◆ Testo selezionato:
Che Putin non abbia preparato questo intervento sembra strano. Pensava ad una guerra lampo?

«Probabilmente è così, ma in ogni caso, vedendo che così non poteva essere, perché non ha agito come prevede la dottrina militare? Certamente la mancata rapidità comporta una serie di difficoltà, dalla catena logistica che procede a rilento a tutto il resto: l’errore iniziale si ripercuote sulla operatività».

Le dichiarazioni di alcuni soldati russi arrestati, al netto dei comportamenti in questo caso comprensibili, sembrano dimostrare un’azione offensiva poco condivisa.

«Anche qui cè da fare una riflessione: l’esercito russo è costituito per il 25% da soldati di leva, e per il 50% da militari in ferma prefissata, cioè non in servizio permanente. Inoltre hanno il problema dei sottufficiali che sono l’anello debole della catena, tanto che da poco in Russia hanno aperto un’Accademia per sottufficiali. Dico questo perché spererei in qualche crepa nella tenuta morale delle truppe, anche se questa deve misurarsi nell’animo del soldato russo col terrore di una punizione dall’alto che arriverebbe al minimo segnale di cedimento».

Sono in corso negoziati sui quali è puntata la speranza del mondo. Per qualcuno sono un bluff. Ma secondo il suo parere si potrà arrivare a dare garanzie sulla neutralità dell’Ucraina?

◆ Descrizione del problema:
Riporti il testo selezionato da «Che Putin non» a «offensiva poco condivisa.», sostituendo «dottrina militare» con «strategia militare».

◆ Sezione dati:
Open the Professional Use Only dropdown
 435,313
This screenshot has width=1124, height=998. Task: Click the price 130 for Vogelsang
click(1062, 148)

◆ Soluzione:
Che Putin non abbia preparato questo intervento sembra strano. Pensava ad una guerra lampo?

«Probabilmente è così, ma in ogni caso, vedendo che così non poteva essere, perché non ha agito come prevede la strategia militare? Certamente la mancata rapidità comporta una serie di difficoltà, dalla catena logistica che procede a rilento a tutto il resto: l’errore iniziale si ripercuote sulla operatività».

Le dichiarazioni di alcuni soldati russi arrestati, al netto dei comportamenti in questo caso comprensibili, sembrano dimostrare un’azione offensiva poco condivisa.